Another week with volatility induced by the Iran war seems to be ending with oil prices lower, equity prices higher and reduced expectations of interest rate hikes. Reports of progress towards a degree of peace and a potential reopening for traffic through the Strait of Hormuz is largely behind the relative optimism. A key step was the 10-day ceasefire agreed on Thursday between Israel and Lebanon, as an end to the fight there is a key Iranian demand. However, all agreements so far are temporary and appear fragile. For example, Iran and the US seem to have very different views on what will happen with Iranian nuclear resources and with shipping conditions through the Strait of Hormuz, and Hezbollah does not seem convinced about the ceasefire in Lebanon. Hence, there is a clear risk that sentiment could worsen significantly again in coming weeks.
As oil prices have declined, so have expectations of higher inflation and interest rates. We have tweaked our expectation for the ECB, so we now expect a 25bp rate cut in June and another one in July, rather than in April and June. This is based both on the decline in the oil price and on what we see as a slight shift in the signals from the ECB governing board members. In particular, news reports this week said that the board has more or less ruled out an April rate hike.
The short-term interest rate outlook is very dependent on the preferences and analysis of the policy decision makers, as the decision on whether to respond to the oil supply shock is not a clear-cut one. We expect that there will be a response because of the fear that inflation expectations will become engrained, with the 2022 inflation still very much being top of mind. However, there is also a good case to be made that the central bank should not move, as higher energy prices will dampen the economy and that higher interest rates will make that problem worse. That is also why we expect that if rates are hiked, they will be cut again during 2027.
March data has in general shown no or only a modest response to the Iran war in economic activity and non-energy prices. This week we got data for China, where Q1 GDP growth surprised to the upside at 5.0% y/y and house prices declined at a slower rate than previously. However, retail sales are growing at only 1.7% y/y, so the weakness in domestic demand remains.
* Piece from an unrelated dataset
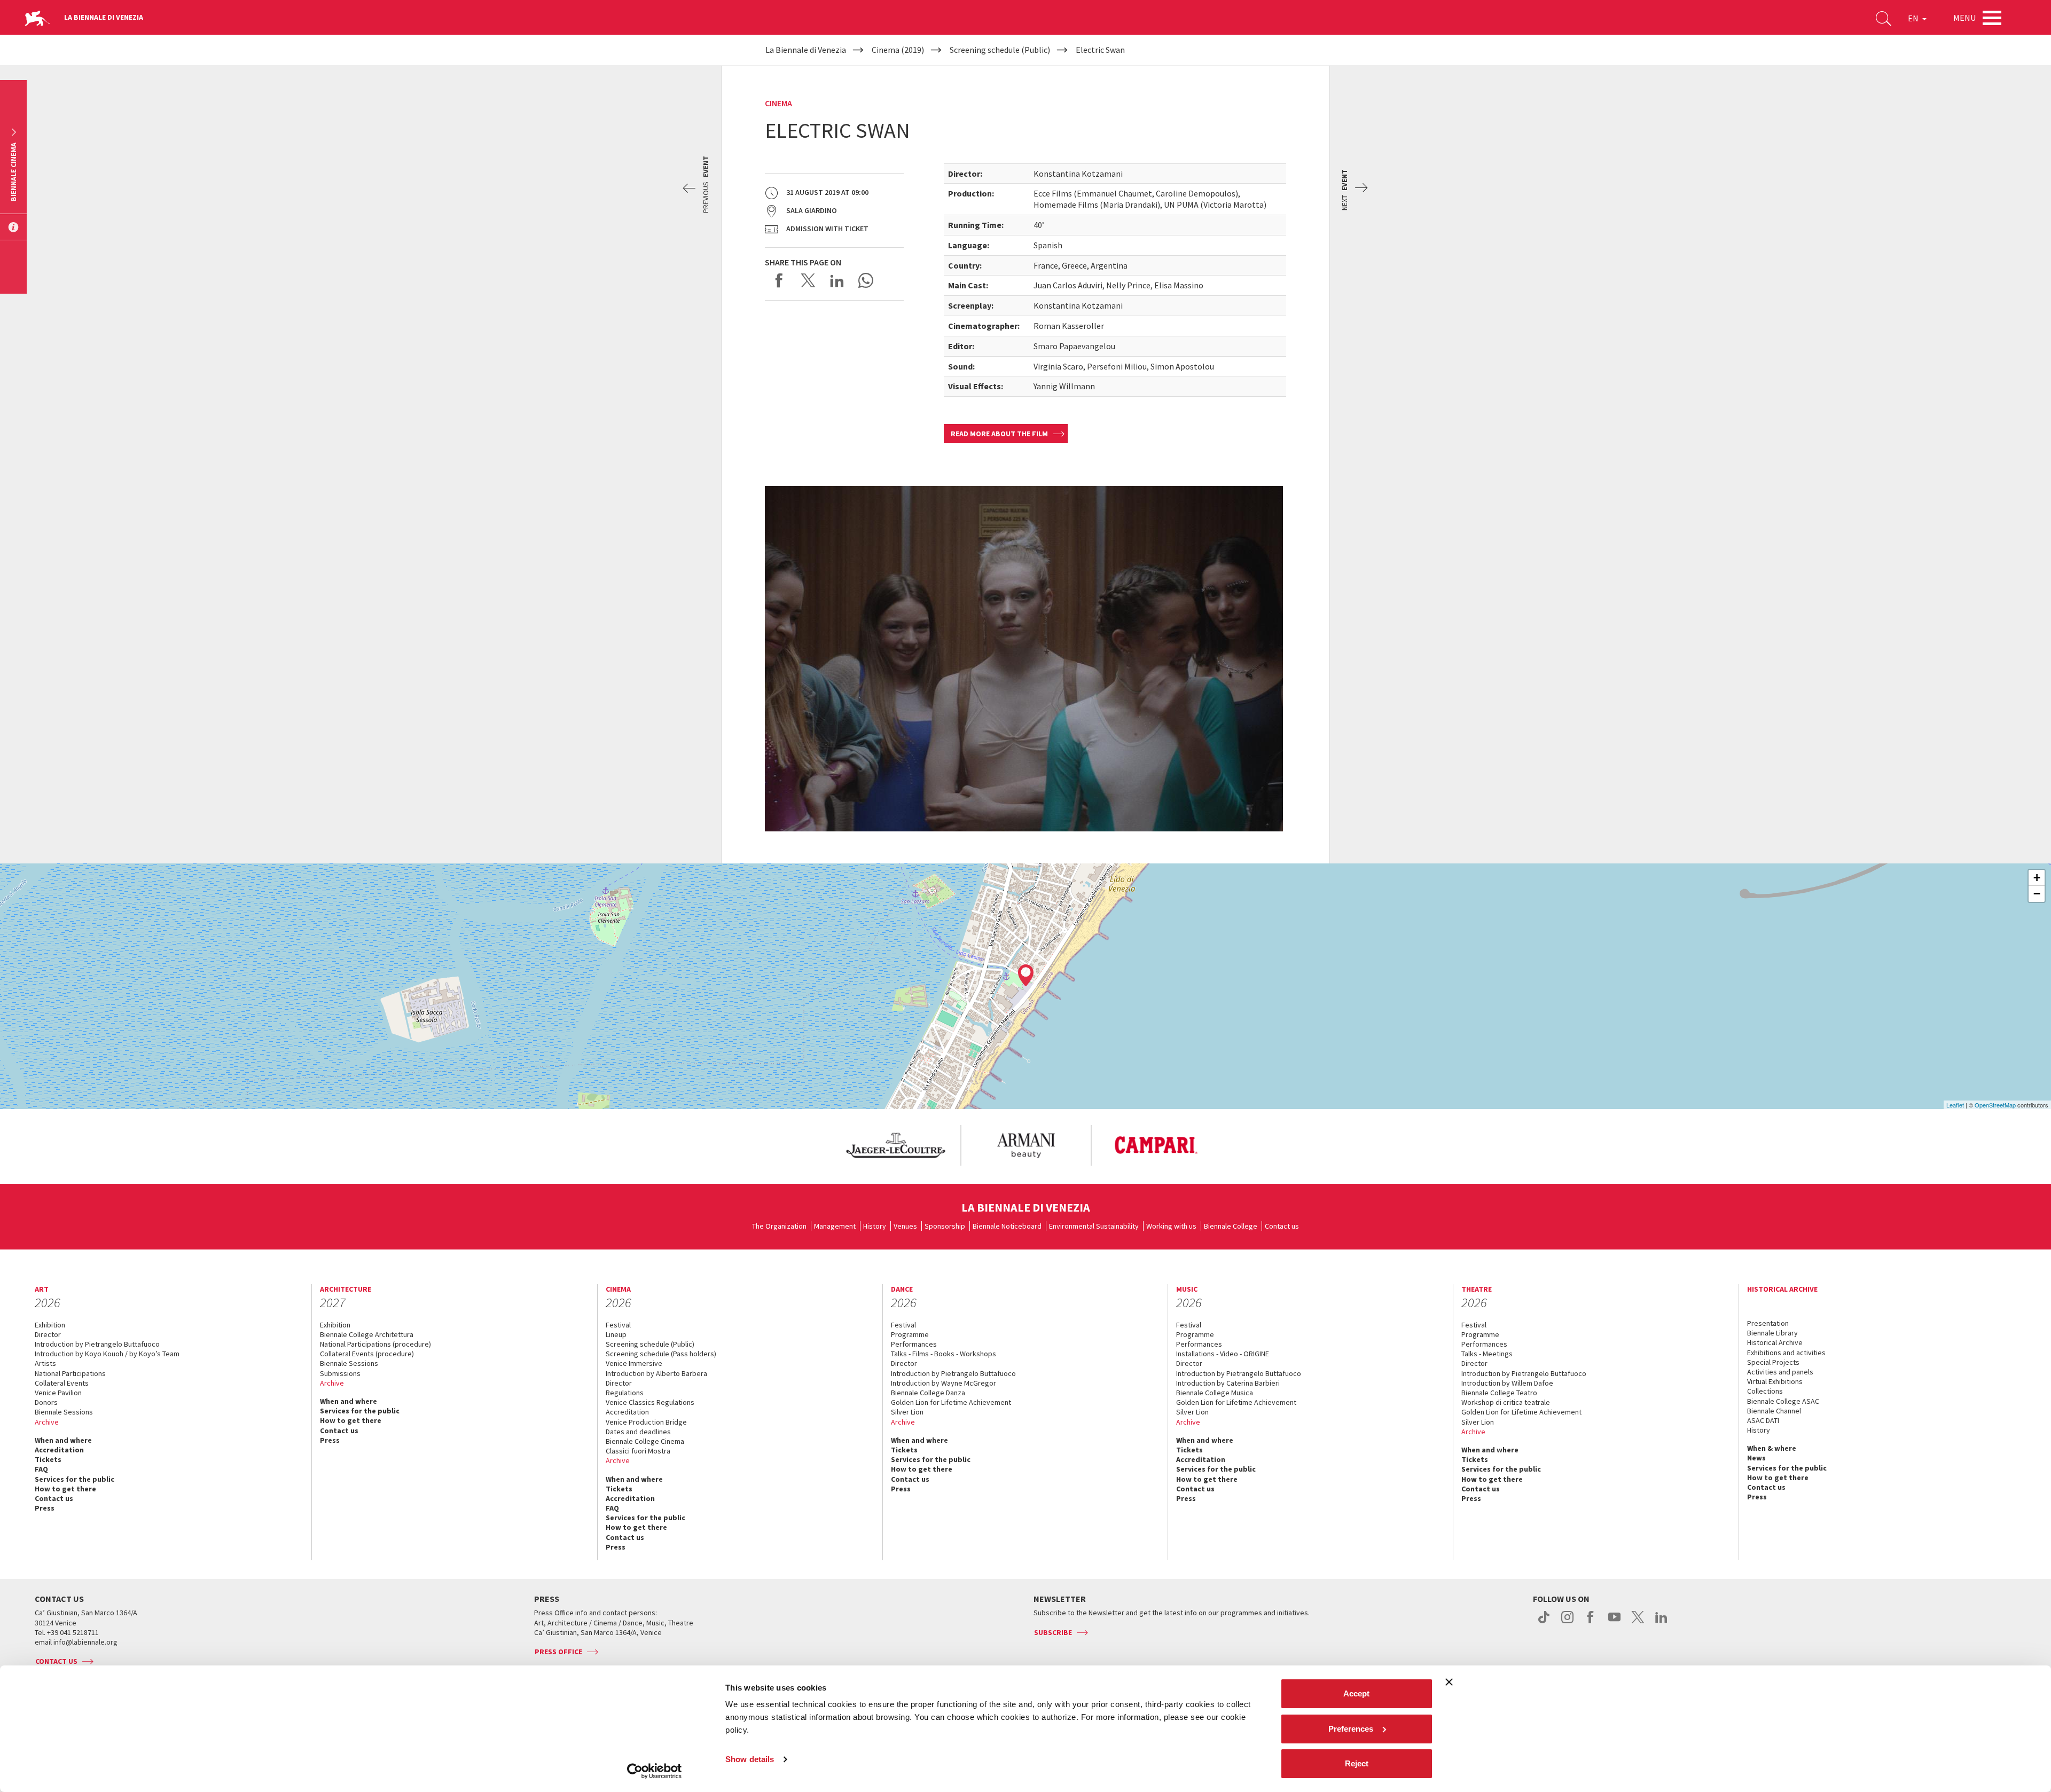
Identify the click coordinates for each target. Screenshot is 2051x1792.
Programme (910, 1334)
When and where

Next week, we will start to get data for April, most importantly the flash PMIs for most major economies on Thursday. Especially in Europe, we expect to see a sharp decline in manufacturing due to higher energy prices, and the price components could give some important clues about whether energy costs are filtering through to other prices. Note that PMIs can be more difficult to interpret in times of high volatility though. For example, longer delivery times increase the headline index, so also keep an eye on the output subcomponent.
In general, even if energy prices continue to decline over the coming months, we still expect to see a negative effect on economic growth for 2026 in most major economies.